3.1.2. Gemäß § 2 Abs. 1 Z 1 FPG gilt als Fremder, wer die österreichische Staatsbürgerschaft nicht besitzt und gemäß Z 10 leg. cit. als Drittstaatsangehöriger jeder Fremder, der nicht EWR-Bürger oder Schweizer Bürger ist.
Der BF ist Staatsangehöriger Serbiens und sohin Drittstaatsangehöriger gemäß § 2 Abs. 4 Z 10 FPG. Serbische Staatsangehörige sind zum visumfreien Aufenthalt von 90 Tagen innerhalb von 180 Tagen berechtigt.
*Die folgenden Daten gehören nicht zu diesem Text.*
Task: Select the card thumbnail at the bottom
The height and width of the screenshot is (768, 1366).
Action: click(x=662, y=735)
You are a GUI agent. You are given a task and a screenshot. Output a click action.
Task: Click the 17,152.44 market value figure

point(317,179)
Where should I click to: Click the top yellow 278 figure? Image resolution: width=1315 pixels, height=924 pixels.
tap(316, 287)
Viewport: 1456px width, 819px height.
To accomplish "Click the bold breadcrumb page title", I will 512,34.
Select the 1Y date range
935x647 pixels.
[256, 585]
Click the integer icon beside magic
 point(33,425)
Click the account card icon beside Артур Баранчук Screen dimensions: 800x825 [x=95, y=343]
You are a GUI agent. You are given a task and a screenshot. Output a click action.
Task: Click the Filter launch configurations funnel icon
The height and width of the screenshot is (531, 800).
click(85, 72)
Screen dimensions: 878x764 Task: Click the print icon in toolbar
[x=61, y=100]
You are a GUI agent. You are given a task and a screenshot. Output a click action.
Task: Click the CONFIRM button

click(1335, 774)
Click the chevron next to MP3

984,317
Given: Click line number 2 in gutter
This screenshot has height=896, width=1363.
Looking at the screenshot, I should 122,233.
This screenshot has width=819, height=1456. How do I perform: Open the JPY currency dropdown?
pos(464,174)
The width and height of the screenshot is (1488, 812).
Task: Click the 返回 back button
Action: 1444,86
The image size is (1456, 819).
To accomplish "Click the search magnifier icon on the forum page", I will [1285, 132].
Der BF hält sich seit spätestens Jänner 2018 durchgehend und somit unrechtmäßig in Österreich auf.
Das BFA hat die getroffene Rückkehrentscheidung somit zu Recht auf § 52 Abs. 1 Z 1 FPG gestützt.
3.1.3. Gemäß § 58 Abs. 2 AsylG hat das Bundesamt einen Aufenthaltstitel gemäß § 55 AsylG von Amts wegen zu erteilen, wenn eine Rückkehrentscheidung rechtskräftig auf Dauer unzulässig erklärt wurde. Es ist daher zu prüfen, ob eine Rückkehrentscheidung auf Basis des § 9 Abs. 1 bis 3 BFA-VG für unzulässig zu erklären ist.
§ 9 Abs. 1 bis 3 BFA-VG lautet:
(1) Wird durch eine Rückkehrentscheidung gemäß § 52 FPG, eine Anordnung zur Außerlandesbringung gemäß § 61 FPG, eine Ausweisung gemäß § 66 FPG oder ein Aufenthaltsverbot gemäß § 67 FPG in das Privat- oder Familienleben des Fremden eingegriffen, so ist die Erlassung der Entscheidung zulässig, wenn dies zur Erreichung der im Art. 8 Abs. 2 EMRK genannten Ziele dringend geboten ist.
(2) Bei der Beurteilung des Privat- und Familienlebens im Sinne des Art. 8 EMRK sind insbesondere zu berücksichtigen:
1. die Art und Dauer des bisherigen Aufenthaltes und die Frage, ob der bisherige Aufenthalt des Fremden rechtswidrig war,
2. das tatsächliche Bestehen eines Familienlebens,
3. die Schutzwürdigkeit des Privatlebens,
4. der Grad der Integration,
5. die Bindungen zum Heimatstaat des Fremden,
6. die strafgerichtliche Unbescholtenheit,
7. Verstöße gegen die öffentliche Ordnung, insbesondere im Bereich des Asyl-, Fremdenpolizei- und Einwanderungsrechts,
8. die Frage, ob das Privat- und Familienleben des Fremden in einem Zeitpunkt entstand, in dem sich die Beteiligten ihres unsicheren Aufenthaltsstatus bewusst waren,
9. die Frage, ob die Dauer des bisherigen Aufenthaltes des Fremden in den Behörden zurechenbaren überlangen Verzögerungen begründet ist.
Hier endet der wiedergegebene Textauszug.